Die Geschichte wird beispielhaft aus der Egoperspektive eines französischen Soldaten erzählt, der exemplarisch die Erinnerung vieler Soldaten an das Leben und vor allem Sterben in den Massenschlachten und dem Stellungskrieg repräsentiert. Die Erlebnisse des jungen Protagonisten, als Schlosser aus Paris skizziert, zeigen die Sinnlosigkeit des  gegenseitigen Mordens im staatlichen Auftrag. Tardis Hauptfigur ist weder sonderlich kriegsbegeistert, noch eine Heldenfigur. Vielmehr beschreibt er nüchtern, mitunter sarkastisch, den anfänglichen Kriegstaumel, die Verrohung der Männer an der Front oder ihre Versuche sich dem Sterben durch Desertion oder Selbstverstümmelungen zu entziehen. Obwohl die Geschichte aus der Perspektive eines Franzosen entwickelt wird, ist der Ansatz des Zeichner und Autors durchaus multiperspektivisch. Dies wird in einer anfänglichen Bildsequenz besonders deutlich, bei der auf zwei Seiten die sich gleichende Kriegseuphorie auf französischer und deutscher Seite gegenübergestellt wird. Die pazifistische Haltung Tardis prägt seine Darstellung der Historie und in Details zeigt sich seine Distanz zu in der französischen Erinnerungskultur noch existierenden Mythen über den Großen Krieg. Neben dem Elend der europäischen Soldaten thematisiert er koloniale Aspekte des Krieges, indem er das Schicksal der Soldaten aus den Kolonien der Entente-Staaten Großbritannien und Frankreich benennt. Auch die französische Kirche, die sich vorbehaltlos positiv zum Krieg positionierte wird harsch kritisiert. So findet, jenseits der Schilderung von grausamen Kriegserlebnissen, die Verfasstheit vor allem der französischen Gesellschaft ihren Platz in Tardis Comic.

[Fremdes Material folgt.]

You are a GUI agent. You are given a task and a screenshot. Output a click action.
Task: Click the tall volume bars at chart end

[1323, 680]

Der Zeichenstil Tardis ist beinahe skizzenhaft, vor allem in der Darstellung von Menschen. Die jeweilige Umgebung der Comicpanels ist in der Regel detaillierter dargestellt, als die menschlichen Figuren, womit der dokumentarische Eindruck verstärkt wird. Auch die immer wieder dargestellten Grausamkeiten und Verstümmelungen werden durch diesen Stil erträglicher. Der Comicband ist durchgehend farbig koloriert. Je weiter die Beschreibungen des Krieges und der zunehmenden Verwahrlosung der Soldaten voran schreiten, desto mehr dominieren graue und braune Töne die Panels. Die Seitenaufteilung ist fast durchweg sehr streng auf je drei rechteckige Panels pro Seite limitiert, wobei jeweils die Grenzen den dokumentarischen und distanzierten Eindruck ebenso verstärken, wie der Verzicht auf die sonst in gezeichneten Geschichten üblichen Gedanken- oder Sprechblasen.

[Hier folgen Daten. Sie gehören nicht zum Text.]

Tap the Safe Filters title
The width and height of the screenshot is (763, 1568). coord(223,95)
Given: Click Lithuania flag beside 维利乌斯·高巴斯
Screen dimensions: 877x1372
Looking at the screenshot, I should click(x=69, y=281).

Ergänzt wird die Bildgeschichte durch einen umfangreichen neunzehnseitigen Aufsatz von Jean-Pierre Verney. Der trotz seiner Länge gut lesbare Essay ist mit vielen zeitgenössischen Bildmotiven illustriert und ermöglicht eine sachbezogene Einordnung der Bildgeschichte. Eine Karte des Frontverlaufs im Westen findet man am Endes des ausführlichen Anhangs. Vor allem durch sein Angebot zum Perspektivwechsel und durch die historische Einordnung mittels des abschließenden Essays ist „Elender Krieg“ ein interessantes Angebot für die historisch-politische Bildung auf dem Niveau der Sekundarstufe II.